[Dataset entries]

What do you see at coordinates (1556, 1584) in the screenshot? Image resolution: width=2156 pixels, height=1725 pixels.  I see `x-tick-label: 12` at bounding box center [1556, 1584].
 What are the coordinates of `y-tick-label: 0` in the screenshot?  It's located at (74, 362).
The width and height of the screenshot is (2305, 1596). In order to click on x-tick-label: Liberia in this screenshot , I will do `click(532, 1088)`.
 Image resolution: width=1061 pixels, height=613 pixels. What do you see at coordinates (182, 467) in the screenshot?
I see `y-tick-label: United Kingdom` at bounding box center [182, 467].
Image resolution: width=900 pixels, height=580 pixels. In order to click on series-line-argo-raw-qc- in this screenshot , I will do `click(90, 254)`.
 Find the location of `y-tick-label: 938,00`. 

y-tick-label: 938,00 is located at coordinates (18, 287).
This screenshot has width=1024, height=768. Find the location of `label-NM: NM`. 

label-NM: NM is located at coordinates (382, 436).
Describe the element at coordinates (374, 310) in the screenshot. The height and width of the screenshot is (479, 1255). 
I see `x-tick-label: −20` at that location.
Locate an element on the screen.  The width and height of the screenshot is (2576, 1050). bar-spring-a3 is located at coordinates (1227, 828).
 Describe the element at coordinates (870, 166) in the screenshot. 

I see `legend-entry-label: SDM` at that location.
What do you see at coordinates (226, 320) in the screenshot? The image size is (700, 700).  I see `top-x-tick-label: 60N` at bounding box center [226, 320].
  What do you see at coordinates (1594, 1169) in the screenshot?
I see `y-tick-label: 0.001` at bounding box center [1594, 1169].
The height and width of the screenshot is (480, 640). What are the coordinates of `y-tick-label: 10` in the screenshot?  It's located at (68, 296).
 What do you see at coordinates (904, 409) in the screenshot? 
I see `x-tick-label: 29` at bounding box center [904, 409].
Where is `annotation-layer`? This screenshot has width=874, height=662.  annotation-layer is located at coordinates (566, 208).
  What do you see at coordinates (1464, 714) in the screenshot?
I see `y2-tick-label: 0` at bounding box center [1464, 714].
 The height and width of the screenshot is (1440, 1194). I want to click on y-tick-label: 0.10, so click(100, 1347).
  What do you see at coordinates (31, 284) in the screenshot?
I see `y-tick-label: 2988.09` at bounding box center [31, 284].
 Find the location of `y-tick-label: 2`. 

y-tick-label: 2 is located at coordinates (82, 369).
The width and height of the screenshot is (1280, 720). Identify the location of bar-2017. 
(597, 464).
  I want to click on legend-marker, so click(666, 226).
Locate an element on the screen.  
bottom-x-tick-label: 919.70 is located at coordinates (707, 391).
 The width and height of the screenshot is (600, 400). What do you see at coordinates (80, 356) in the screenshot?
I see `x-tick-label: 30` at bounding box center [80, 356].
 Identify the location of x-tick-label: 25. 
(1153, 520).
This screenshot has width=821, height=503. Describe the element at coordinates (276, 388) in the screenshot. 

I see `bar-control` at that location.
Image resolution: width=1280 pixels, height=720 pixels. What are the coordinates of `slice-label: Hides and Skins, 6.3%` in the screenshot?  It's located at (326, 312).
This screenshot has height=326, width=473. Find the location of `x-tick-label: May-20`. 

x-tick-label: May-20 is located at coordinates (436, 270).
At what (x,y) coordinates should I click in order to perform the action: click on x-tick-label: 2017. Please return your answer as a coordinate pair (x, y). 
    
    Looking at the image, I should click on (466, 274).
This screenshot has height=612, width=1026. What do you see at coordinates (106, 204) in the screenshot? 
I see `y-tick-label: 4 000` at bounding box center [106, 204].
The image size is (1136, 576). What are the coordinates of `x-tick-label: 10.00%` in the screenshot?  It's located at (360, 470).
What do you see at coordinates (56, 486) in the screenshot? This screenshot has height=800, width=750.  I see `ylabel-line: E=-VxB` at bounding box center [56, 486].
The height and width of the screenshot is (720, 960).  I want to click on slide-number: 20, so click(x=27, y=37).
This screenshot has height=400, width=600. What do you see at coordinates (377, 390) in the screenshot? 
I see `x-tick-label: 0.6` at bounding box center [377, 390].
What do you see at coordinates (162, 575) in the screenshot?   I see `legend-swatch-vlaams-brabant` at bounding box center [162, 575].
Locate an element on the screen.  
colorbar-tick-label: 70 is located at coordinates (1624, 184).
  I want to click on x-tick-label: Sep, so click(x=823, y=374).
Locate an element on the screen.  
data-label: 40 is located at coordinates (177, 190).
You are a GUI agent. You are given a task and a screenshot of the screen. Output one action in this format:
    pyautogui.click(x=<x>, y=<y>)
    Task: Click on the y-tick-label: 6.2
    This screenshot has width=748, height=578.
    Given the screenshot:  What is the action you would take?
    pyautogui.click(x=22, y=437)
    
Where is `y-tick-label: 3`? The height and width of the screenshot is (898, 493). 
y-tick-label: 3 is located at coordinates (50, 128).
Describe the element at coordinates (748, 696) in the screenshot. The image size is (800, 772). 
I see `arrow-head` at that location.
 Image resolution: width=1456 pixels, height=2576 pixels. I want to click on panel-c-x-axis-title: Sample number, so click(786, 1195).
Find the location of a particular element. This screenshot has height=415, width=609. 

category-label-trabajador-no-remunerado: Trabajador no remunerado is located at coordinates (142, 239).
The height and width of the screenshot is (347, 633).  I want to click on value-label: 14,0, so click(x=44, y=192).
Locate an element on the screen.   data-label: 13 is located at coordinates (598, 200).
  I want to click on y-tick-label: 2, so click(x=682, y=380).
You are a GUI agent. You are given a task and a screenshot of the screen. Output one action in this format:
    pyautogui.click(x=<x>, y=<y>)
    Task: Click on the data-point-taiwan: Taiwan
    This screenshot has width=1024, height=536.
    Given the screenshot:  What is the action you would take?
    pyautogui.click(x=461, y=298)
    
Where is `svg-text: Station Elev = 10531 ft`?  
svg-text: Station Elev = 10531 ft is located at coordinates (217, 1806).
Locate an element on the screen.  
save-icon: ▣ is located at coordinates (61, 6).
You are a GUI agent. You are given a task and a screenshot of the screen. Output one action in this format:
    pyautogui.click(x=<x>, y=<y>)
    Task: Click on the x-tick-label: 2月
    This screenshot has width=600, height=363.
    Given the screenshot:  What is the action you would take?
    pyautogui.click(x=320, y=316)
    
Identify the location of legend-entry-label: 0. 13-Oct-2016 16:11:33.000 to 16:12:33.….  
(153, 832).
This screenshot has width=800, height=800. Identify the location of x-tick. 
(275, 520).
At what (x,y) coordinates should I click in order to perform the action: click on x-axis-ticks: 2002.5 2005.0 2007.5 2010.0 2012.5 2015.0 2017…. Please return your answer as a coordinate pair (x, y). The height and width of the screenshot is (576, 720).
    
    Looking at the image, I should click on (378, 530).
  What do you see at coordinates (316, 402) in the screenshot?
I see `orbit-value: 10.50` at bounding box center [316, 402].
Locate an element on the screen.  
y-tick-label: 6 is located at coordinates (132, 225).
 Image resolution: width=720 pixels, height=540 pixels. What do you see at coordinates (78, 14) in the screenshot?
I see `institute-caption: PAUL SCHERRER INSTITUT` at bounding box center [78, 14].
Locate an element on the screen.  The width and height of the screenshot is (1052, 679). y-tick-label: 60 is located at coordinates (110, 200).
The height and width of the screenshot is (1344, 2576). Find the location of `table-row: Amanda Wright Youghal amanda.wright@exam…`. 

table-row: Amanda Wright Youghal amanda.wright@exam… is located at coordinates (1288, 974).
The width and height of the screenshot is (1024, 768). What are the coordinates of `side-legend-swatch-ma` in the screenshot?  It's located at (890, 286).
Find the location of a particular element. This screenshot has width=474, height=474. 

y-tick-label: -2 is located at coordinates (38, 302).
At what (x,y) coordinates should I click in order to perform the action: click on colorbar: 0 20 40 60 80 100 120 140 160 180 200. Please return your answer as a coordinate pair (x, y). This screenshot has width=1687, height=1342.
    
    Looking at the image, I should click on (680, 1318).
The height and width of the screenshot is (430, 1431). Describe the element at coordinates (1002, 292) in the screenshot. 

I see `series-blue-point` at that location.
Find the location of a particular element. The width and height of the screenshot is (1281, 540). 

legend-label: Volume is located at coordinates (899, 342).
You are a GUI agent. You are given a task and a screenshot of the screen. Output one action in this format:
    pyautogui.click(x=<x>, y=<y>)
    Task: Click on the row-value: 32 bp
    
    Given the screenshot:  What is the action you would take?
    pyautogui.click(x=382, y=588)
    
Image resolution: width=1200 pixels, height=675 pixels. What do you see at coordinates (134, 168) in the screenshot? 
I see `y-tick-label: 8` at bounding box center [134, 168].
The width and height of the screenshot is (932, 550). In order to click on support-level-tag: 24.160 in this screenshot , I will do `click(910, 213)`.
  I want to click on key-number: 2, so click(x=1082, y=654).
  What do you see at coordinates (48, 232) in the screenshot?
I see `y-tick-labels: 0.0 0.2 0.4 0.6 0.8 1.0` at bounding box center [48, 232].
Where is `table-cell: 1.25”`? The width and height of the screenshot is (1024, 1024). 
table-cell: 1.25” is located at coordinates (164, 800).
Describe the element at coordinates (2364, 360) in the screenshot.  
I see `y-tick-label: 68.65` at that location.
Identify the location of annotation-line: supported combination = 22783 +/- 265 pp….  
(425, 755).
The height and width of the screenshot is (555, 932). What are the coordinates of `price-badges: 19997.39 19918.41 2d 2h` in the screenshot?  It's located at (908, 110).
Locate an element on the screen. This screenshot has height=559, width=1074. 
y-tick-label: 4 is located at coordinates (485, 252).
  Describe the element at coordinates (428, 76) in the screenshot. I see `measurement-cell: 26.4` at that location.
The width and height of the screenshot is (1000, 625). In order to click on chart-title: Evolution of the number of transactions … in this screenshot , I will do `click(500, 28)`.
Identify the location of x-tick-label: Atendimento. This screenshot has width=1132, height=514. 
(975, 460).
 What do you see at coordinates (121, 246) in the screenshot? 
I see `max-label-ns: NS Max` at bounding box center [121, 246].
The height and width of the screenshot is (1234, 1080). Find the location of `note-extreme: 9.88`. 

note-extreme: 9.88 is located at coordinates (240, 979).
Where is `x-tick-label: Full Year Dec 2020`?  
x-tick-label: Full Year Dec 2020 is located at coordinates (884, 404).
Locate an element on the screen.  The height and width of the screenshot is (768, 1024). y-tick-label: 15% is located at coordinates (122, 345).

• **What to do**
Write out the part of the listing above that begins with the line containing "is (1024, 1024)." and ends with the line containing "(425, 755)." as a JSON list of strings, one string per line, skipping any blank lines.

• **Answer to this exercise**
[
  "Where is `table-cell: 1.25”`? The width and height of the screenshot is (1024, 1024). ",
  "table-cell: 1.25” is located at coordinates (164, 800).",
  "Describe the element at coordinates (2364, 360) in the screenshot.  ",
  "I see `y-tick-label: 68.65` at that location.",
  "Identify the location of annotation-line: supported combination = 22783 +/- 265 pp….  ",
  "(425, 755)."
]